Are we in the midst of an information crisis? Maybe. Surely, we can say that it has become increasingly difficult to trust the reliability of the news and content we consume (at least a large portion of it). Misinformation is a challenge, but disinformation is a serious threat.
Disinformation comes in multiple types and forms. It has moved from political and social spheres to the corporate world. It has grown in scope and impact, through the power of social media platforms and widespread access to content creation technologies.
Fighting disinformation at scale
The sheer scale of the problem makes fighting disinformation an unenviable task. Law enforcement agencies and platforms must walk the fine line between safeguarding citizens’ privacy and protecting users from harmful content.
Disinformation is not limited by geography and so its combatants must not be either. We must confront the sophisticated technology being used by bad actors with equally, if not more, sophisticated technology developed by researchers who have deep expertise in the area.
Fighting it successfully is a joint effort by executives in charge of customer relationships, protecting the brand, managing crises and guarding security and privacy.
Technology will continue to both enable and counter disinformation
In the coming year, technology will be a key driver for disinformation as disinformation increasingly relies on Artificial intelligence. Deepfakes already offer a clear example of how emerging technologies can have real-world impact. In the coming year we expect to see more threat actors leveraging voice biometrics to mimic the voice of individuals, as well as trying to gain access to voice biometric databases. To counter disinformation, technologies such as digital watermarking (tagging visual content) are likely to become more widely used. Co-operation is also likely to increase between news outlets, social media platforms and tech companies.

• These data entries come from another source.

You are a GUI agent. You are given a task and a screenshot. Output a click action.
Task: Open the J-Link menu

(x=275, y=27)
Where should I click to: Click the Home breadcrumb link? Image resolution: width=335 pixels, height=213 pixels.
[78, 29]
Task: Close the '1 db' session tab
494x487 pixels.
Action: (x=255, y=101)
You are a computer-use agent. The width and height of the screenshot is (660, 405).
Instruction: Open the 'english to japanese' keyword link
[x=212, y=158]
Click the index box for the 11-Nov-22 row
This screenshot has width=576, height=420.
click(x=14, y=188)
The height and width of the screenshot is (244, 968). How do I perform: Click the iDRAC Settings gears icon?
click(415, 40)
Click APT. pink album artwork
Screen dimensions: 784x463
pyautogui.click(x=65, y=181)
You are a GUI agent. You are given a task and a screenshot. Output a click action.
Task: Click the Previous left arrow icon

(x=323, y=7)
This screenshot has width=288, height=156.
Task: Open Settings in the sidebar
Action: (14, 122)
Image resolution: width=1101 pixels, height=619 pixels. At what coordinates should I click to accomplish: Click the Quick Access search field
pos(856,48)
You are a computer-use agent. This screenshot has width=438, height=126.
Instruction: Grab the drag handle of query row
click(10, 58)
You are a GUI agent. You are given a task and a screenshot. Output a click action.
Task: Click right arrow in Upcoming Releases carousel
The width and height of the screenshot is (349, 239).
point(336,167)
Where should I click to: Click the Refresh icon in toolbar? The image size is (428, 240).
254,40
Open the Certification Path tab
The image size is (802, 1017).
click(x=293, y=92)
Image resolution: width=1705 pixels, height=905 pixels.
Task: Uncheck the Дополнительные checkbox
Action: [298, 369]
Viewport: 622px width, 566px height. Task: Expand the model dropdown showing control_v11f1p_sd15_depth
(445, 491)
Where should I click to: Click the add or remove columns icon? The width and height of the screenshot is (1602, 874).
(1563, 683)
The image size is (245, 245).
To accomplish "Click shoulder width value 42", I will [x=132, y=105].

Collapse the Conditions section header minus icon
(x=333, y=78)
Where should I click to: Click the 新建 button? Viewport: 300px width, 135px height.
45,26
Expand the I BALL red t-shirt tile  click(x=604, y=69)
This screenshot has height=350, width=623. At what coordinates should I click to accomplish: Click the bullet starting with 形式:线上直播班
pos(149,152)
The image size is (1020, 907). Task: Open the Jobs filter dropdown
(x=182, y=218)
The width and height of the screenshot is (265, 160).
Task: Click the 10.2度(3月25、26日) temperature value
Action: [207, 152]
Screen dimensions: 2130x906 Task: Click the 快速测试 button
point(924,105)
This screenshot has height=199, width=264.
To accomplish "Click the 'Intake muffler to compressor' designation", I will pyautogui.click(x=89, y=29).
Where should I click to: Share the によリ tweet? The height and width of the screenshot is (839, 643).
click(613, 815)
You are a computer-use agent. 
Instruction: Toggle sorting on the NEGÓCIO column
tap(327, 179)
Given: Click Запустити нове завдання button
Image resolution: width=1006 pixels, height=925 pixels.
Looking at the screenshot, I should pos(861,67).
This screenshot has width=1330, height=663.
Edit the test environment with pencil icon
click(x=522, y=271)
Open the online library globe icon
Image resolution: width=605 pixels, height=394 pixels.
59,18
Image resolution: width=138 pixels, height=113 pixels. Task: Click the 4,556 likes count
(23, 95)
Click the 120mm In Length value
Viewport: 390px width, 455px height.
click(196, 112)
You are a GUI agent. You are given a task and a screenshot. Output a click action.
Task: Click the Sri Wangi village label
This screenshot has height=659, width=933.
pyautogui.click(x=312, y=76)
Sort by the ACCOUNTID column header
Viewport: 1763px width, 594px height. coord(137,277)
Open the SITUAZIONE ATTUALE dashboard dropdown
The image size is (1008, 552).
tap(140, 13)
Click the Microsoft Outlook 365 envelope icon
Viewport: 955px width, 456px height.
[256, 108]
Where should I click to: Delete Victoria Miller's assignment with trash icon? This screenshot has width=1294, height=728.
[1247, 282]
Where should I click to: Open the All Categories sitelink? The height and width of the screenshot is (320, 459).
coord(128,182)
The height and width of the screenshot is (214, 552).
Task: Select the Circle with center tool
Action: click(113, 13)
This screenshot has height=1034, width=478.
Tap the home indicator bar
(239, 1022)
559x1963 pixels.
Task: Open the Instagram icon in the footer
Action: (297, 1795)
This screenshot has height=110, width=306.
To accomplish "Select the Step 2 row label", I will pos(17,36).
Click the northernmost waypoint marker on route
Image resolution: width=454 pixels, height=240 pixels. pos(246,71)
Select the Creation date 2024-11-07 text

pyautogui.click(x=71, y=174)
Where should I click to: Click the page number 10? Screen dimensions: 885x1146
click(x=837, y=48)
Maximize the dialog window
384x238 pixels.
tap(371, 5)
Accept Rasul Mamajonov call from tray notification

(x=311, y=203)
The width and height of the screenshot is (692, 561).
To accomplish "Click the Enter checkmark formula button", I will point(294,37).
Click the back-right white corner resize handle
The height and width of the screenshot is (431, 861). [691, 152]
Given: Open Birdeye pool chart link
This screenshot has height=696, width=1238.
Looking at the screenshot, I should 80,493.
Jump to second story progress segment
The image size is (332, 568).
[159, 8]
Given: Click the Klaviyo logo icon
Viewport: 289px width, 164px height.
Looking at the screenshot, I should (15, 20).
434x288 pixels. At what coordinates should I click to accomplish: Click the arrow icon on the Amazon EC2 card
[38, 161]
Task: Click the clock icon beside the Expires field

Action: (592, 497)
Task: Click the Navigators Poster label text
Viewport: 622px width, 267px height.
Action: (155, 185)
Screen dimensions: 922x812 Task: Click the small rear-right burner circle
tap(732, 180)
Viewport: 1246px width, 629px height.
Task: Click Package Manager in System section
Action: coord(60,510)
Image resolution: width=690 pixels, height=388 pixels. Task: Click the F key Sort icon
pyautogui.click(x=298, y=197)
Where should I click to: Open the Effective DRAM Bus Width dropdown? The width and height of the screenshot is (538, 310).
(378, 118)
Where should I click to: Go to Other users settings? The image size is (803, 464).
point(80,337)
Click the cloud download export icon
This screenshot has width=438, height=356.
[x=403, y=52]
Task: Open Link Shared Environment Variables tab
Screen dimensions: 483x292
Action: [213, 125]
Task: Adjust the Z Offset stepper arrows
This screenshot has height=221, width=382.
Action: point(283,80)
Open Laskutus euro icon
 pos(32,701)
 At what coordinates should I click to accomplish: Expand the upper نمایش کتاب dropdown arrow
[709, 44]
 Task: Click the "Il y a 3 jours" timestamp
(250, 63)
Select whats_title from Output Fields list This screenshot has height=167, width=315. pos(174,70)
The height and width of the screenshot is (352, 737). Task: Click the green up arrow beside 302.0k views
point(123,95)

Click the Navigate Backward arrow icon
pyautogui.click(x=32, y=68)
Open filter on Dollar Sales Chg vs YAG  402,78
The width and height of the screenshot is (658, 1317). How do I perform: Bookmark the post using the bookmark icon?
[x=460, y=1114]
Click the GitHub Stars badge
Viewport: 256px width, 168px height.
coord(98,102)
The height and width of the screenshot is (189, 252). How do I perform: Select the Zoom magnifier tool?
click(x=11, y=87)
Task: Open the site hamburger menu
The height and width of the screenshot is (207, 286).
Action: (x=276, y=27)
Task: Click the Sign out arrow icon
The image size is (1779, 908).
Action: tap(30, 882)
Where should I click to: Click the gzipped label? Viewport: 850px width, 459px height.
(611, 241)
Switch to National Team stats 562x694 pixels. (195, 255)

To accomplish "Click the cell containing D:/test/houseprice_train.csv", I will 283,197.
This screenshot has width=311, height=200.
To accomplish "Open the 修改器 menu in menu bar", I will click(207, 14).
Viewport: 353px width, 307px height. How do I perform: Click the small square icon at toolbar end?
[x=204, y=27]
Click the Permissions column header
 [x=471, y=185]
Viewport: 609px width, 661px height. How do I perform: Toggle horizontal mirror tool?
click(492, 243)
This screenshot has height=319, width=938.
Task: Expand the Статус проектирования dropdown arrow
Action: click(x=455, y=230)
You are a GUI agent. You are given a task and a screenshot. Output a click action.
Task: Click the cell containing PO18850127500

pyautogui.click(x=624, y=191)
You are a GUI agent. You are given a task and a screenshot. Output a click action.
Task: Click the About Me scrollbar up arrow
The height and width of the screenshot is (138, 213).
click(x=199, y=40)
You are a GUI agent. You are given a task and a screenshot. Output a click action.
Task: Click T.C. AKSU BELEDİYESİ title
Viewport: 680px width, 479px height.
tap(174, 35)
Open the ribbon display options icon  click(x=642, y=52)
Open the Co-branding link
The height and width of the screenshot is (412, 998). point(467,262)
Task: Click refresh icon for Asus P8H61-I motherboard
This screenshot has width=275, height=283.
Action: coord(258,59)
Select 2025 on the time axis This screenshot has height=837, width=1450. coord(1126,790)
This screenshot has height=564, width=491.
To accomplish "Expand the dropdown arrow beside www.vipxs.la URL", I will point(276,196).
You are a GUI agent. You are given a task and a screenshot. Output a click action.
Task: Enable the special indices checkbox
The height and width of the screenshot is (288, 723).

As social media platforms have increasingly identified disinformation, threat actors have gone to extra lengths to appear legitimate. They are using genuine content to establish credibility, before starting posting disinformation. With recent advances, the tech industry is leaving the confines of narrow artificial intelligence and entering a twilight zone between narrow and general AI. Simply said we are moving from “weak” systems that can perform one specific task to “strong” ones that could perform any task as well as a human being
Unlike narrow AI algorithms, knowledge gained by general AI can be shared and retained among system components. AGI is conceived as a general intelligent system that can act and thing much like humans. Even though there are no examples of an AGI system today, there are those who claim that we are already seeing an early example of an AGI system in the recently announced GPT-3 natural language processing neural network created to do text-based work for specific topics. Simply said it means that GPT-3 can learn from any text (and not just specific text fueled to it), able to perform many different tasks with no additional training. Critics already argue that once the public can access GPT-3, it would be “flooded” by people using “semantic garbage” and fueling disinformation.
These developments are likely to have an impact for organizations, due to the ease with which disinformation can now target organizations at a large scale. But perhaps most alarming, I would say, is that as defenses against disinformation improve, disinformants simply innovate, steadily coming up with new strategies for evading detection.
Deepfakes and DataScouting
A critical, emerging challenge in the AI field are deepfake text attacks. We are working with universities on different technologies and one of our latest projects includes the monitoring of twitter streams for deepfake messages. So, our team is developing classifiers in order to detect deepfake messages using pre-trained language models such as BERT by fine-tuning them directly on the deepfake dataset.
Aside from deepfake text detection, recently, we have also experimented with deepfake detection in images and videos. For our initial deepfake detection efforts, we experimented with state-of-the-art deep-learning architectures and we trained them using a popular deepfake detection dataset. This dataset is called DeepFace Detection Challenge (DFDC) dataset and it consists of more than 120.000 video clips. Among these files there are real videos and videos that have been manipulated with a deepfake generation method. We then use the faces appearing in these videos, to train the model to distinguish real from manipulated ones. The process of training is automated using standard deep learning training approaches (e.g gradient descent). After training the model is able to detect manipulation traces and small face inconsistencies. Such discrepancies are often invisible to the human eye, but artifacts that are usually present in deepfake faces are usually detected by such approaches.
Our best performing trained model scored approximately 92% percent accuracy in a separate evaluation set of clips that were not part of the training. Although this is a very good result when compared to other related works in the literature, applying this model to a dataset that contains different manipulations leads to lower accuracy. Specifically, we applied our model to FaceForensics++ dataset and we noticed a significant performance drop of 27%. These findings align with the research literature, which claims that model generalization for unseen (e.g do not exist in the training dataset) manipulations is a hard problem.
For future work, we plan to experiment with more complex models and architectures. We plan to investigate video level prediction aggregation with temporal architectures and finally we will investigate ways to combat the lack of generalization.